In an October 2020 hearing, as Mr. Trump’s lawsuits note, Sen. Richard Blumenthal of Connecticut told CEOs Jack Dorsey of Twitter and Mark Zuckerberg of Facebook: “The president has used this microphone to spread vicious falsehoods and apparent attempt to overturn the will of the voters.” In the same hearing, he threatened “a breakup of the tech giants” and “Section 230 reform,” including “possible repeal.” Mr. Zuckerberg has called such regulations an “existential threat” to Facebook. In January both sites banned Mr. Trump.

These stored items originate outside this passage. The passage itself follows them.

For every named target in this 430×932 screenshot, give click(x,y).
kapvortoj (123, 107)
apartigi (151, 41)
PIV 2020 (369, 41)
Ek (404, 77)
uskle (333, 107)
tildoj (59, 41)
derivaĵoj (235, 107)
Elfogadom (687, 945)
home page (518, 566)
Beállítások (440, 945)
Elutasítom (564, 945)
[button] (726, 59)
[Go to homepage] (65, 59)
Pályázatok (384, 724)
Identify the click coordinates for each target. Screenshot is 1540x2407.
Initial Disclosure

The Supreme Court held in Bantam Books v. Sullivan (1963) that the First Amendment was violated when a private bookstore stopped selling works after officials deemed them “objectionable” and threatened prosecution. In Carlin Communications v. Mountain States Telephone & Telegraph Co. (1987), the Ninth Circuit Court of Appeals found that a telephone company was acting as a state agent when it acceded to government threats to stop carrying offensive content on paid dial-in lines.

Even if Messrs. Zuckerberg and Dorsey didn’t fear these government threats, the Second Circuit held in Hammerhead Enterprises v. Brezenoff (1983) that if government officials’ comments “can be reasonably interpreted as intimating that some form of punishment or adverse regulatory action will follow the failure to accede to the official’s request,” that’s enough to constitute state action. The Ninth Circuit has held that it doesn’t matter if the threats were the “real motivating force” behind the private party’s conduct.

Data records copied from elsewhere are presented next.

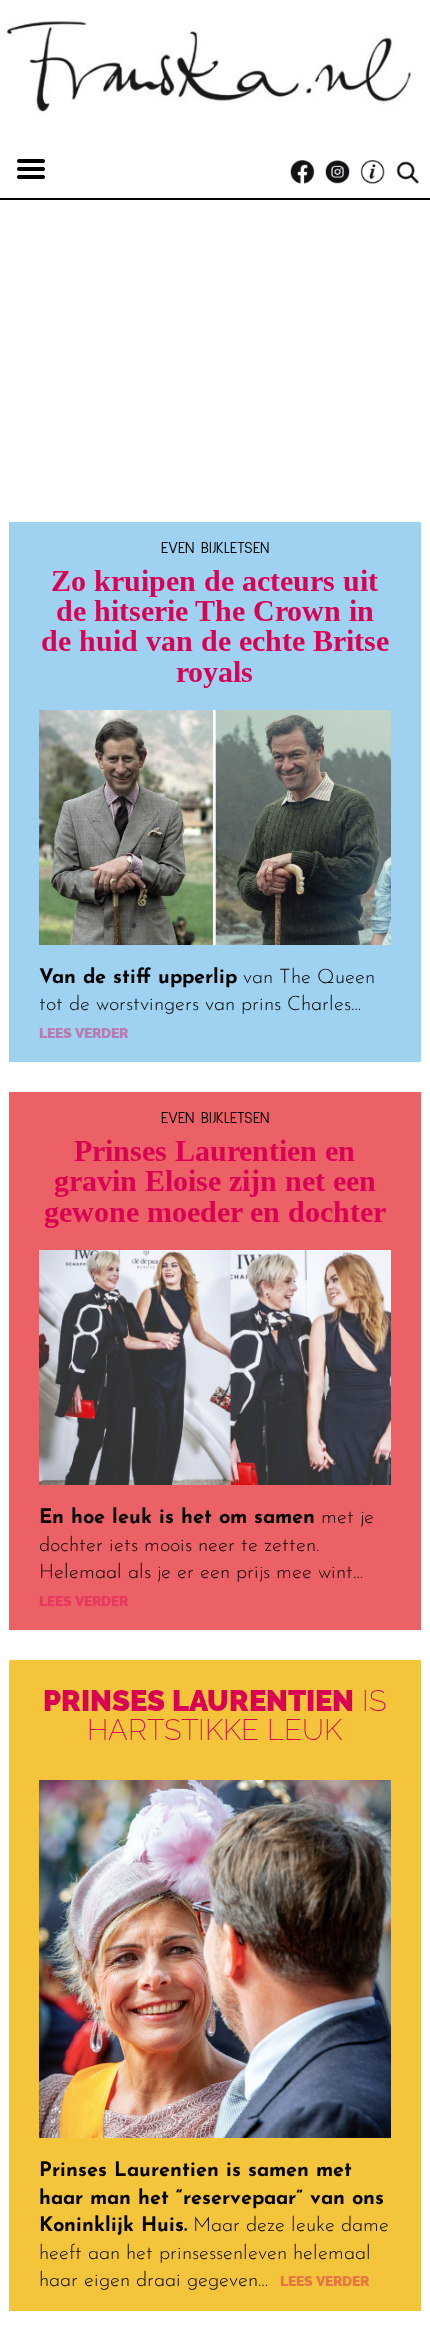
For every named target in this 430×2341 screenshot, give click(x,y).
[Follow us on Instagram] (342, 172)
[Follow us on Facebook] (307, 172)
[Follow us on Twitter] (377, 172)
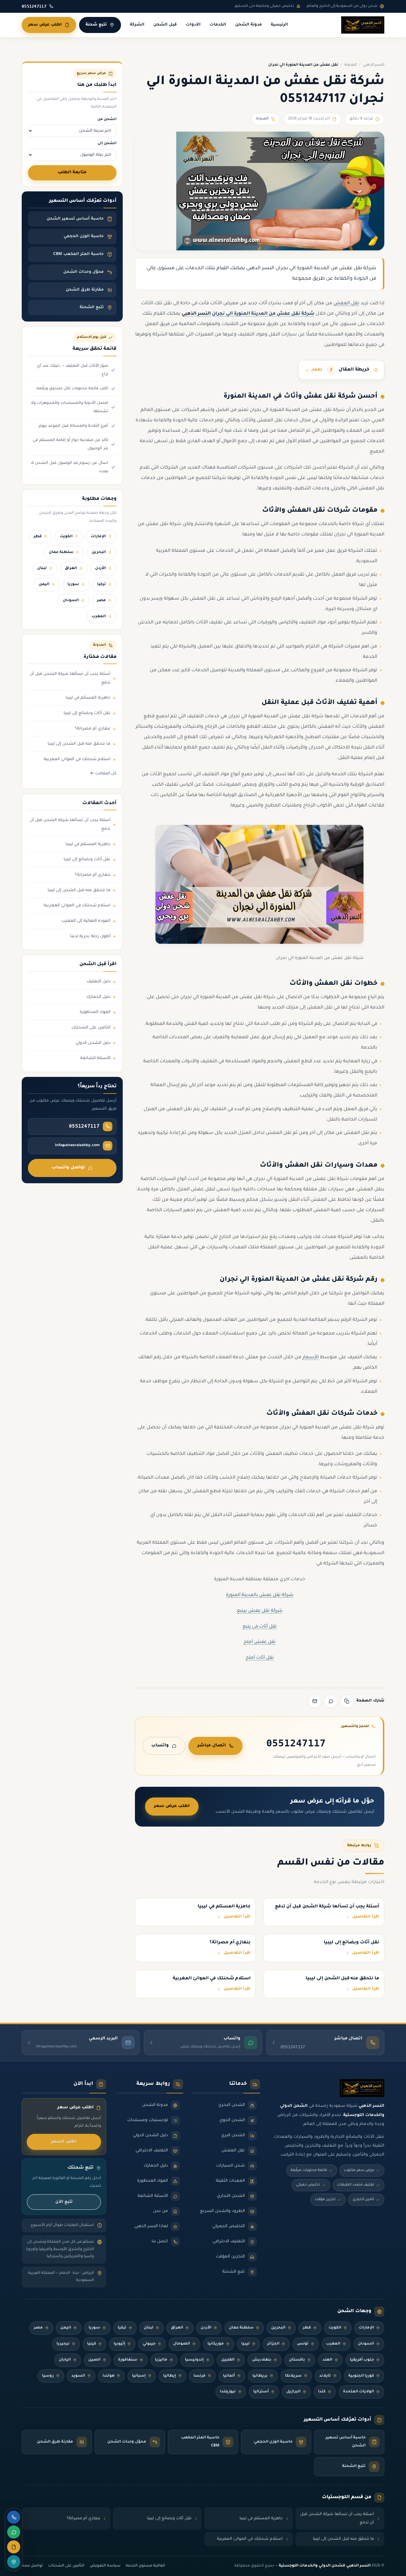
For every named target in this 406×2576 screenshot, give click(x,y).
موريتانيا (215, 2344)
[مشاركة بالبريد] (314, 1701)
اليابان (65, 2360)
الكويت (66, 537)
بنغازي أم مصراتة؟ (93, 729)
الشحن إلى (107, 143)
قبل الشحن (165, 25)
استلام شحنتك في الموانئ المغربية (77, 759)
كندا (321, 2392)
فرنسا (199, 2376)
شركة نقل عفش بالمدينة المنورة (259, 1595)
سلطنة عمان (61, 552)
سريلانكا (293, 2376)
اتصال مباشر (211, 1745)
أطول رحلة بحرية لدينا (90, 936)
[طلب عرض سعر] (13, 2546)
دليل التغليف (99, 981)
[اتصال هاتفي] (13, 2517)
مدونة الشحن (248, 25)
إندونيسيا (194, 2360)
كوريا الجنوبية (361, 2376)
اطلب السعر (63, 2141)
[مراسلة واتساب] (13, 2532)
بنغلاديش (261, 2360)
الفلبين (228, 2360)
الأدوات (193, 25)
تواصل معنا (32, 2566)
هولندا (108, 2376)
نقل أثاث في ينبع (260, 1626)
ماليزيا (161, 2360)
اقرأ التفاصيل (365, 1917)
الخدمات (218, 25)
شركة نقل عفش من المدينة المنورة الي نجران (263, 313)
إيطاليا (169, 2376)
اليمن (44, 584)
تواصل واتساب (68, 1167)
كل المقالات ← (103, 774)
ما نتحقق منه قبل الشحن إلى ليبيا (79, 744)
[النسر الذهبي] (362, 25)
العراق (71, 568)
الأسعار (311, 1357)
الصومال (181, 2344)
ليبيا (245, 2344)
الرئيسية (279, 25)
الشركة (137, 25)
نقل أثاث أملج (260, 1657)
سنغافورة (127, 2360)
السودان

A growing body of evidence suggests that social media companies have voluntarily worked with Democratic officials to censor content the latter disfavor. In Brentwood Academy v. Tennessee Secondary School Athletic Association (2001), the high court held that state action exists if the private party’s conduct results from “significant encouragement, either overt or covert,” or if the private party is a “willful participant in joint activity with the State or its agents.”

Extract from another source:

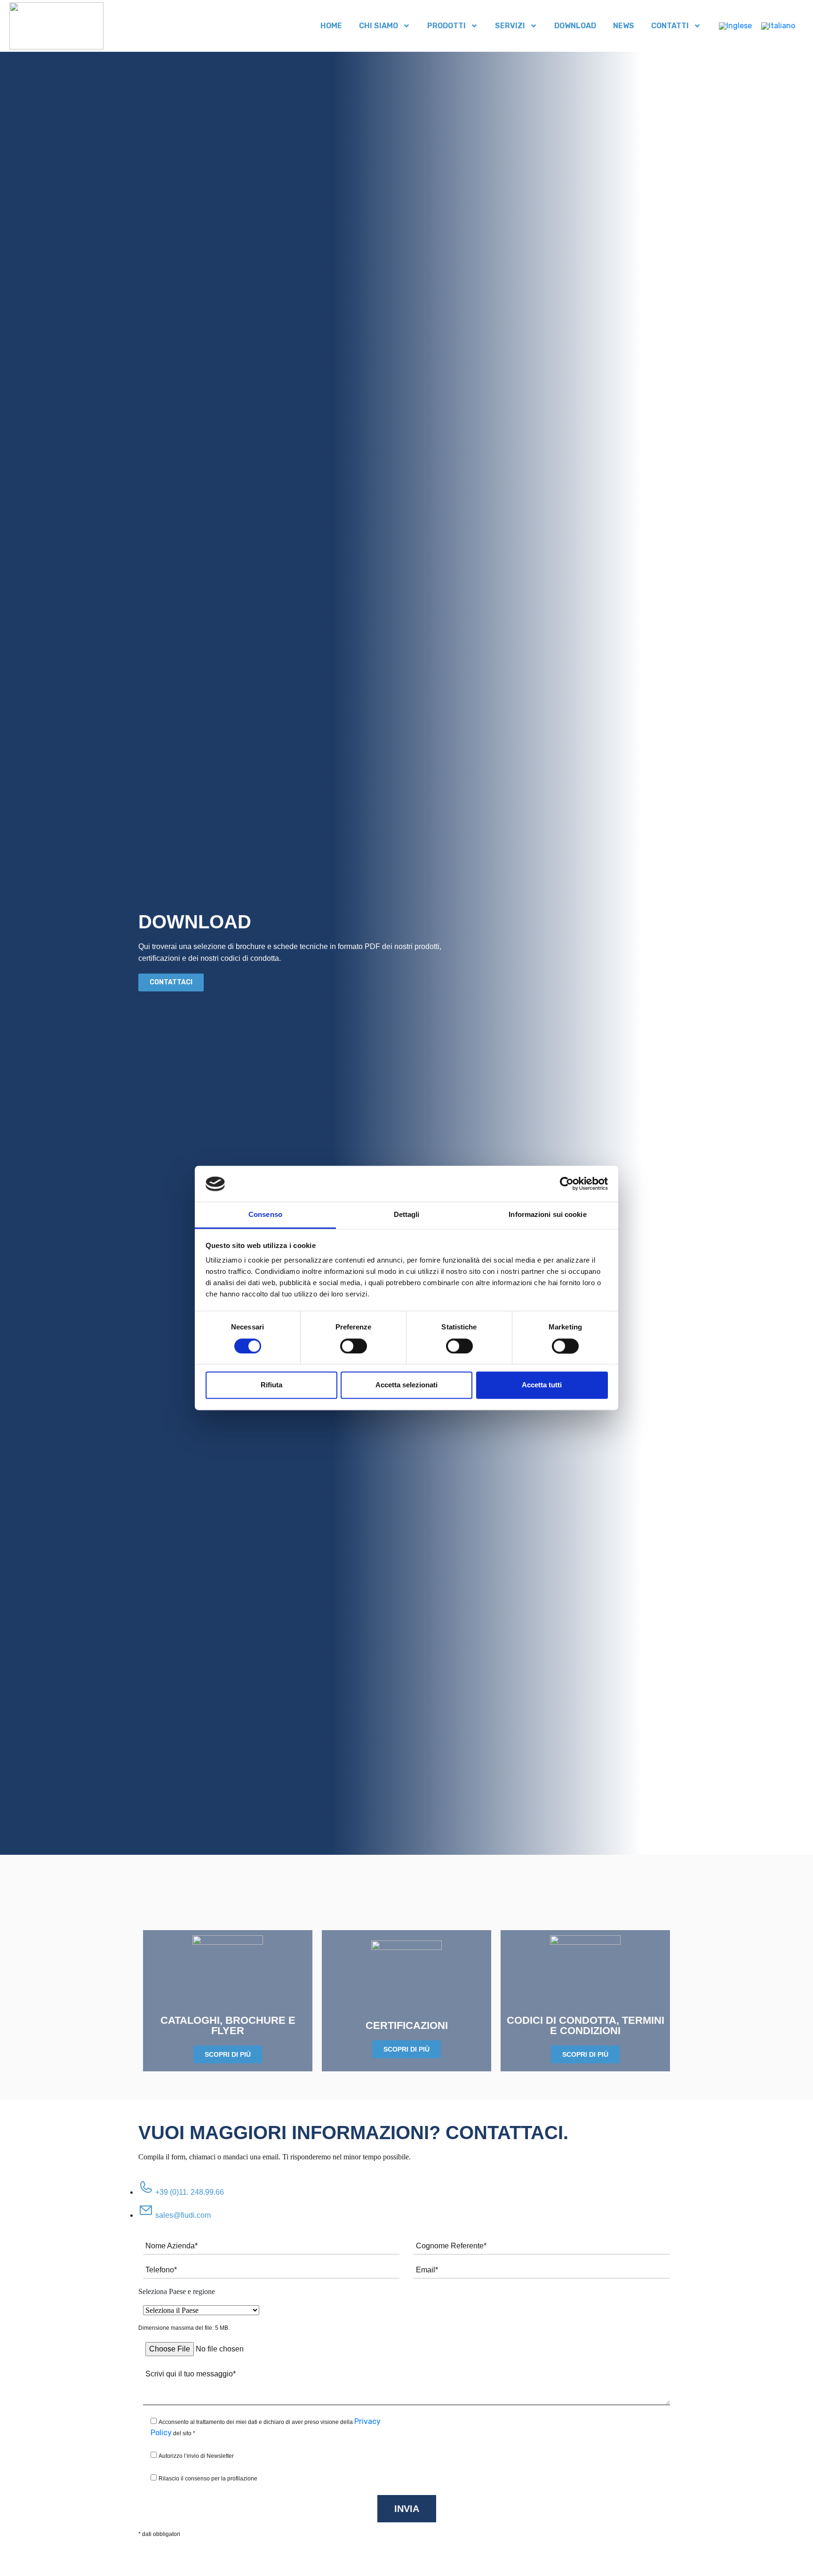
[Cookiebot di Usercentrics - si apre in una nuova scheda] (567, 1184)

According to allegations in other pending lawsuits, Twitter formed “trusted partner” relationships with state officials to remove content identified by the officials as election misinformation—when in reality the content was simply critical of state policies.

In September 2020 Mr. Zuckerberg acknowledged that Facebook “works with” the Centers for Disease Control and Prevention to remove Covid-related content. The company’s official policy states that it is “advised” by public-health authorities about what Covid content should be blocked. For months, while officials including Anthony Fauci proclaimed that the Wuhan lab-leak theory was “debunked” and a “conspiracy theory,” Facebook blocked any mention of that theory as “misinformation.”

But after Dr. Fauci and the administration retreated from this position, Facebook almost immediately lifted its ban. Recently published email exchanges between Mr. Zuckerberg and Dr. Fauci reveal no evidence of direct instruction from the government on this point but make a case for Facebook’s willful participation in a joint activity with the government.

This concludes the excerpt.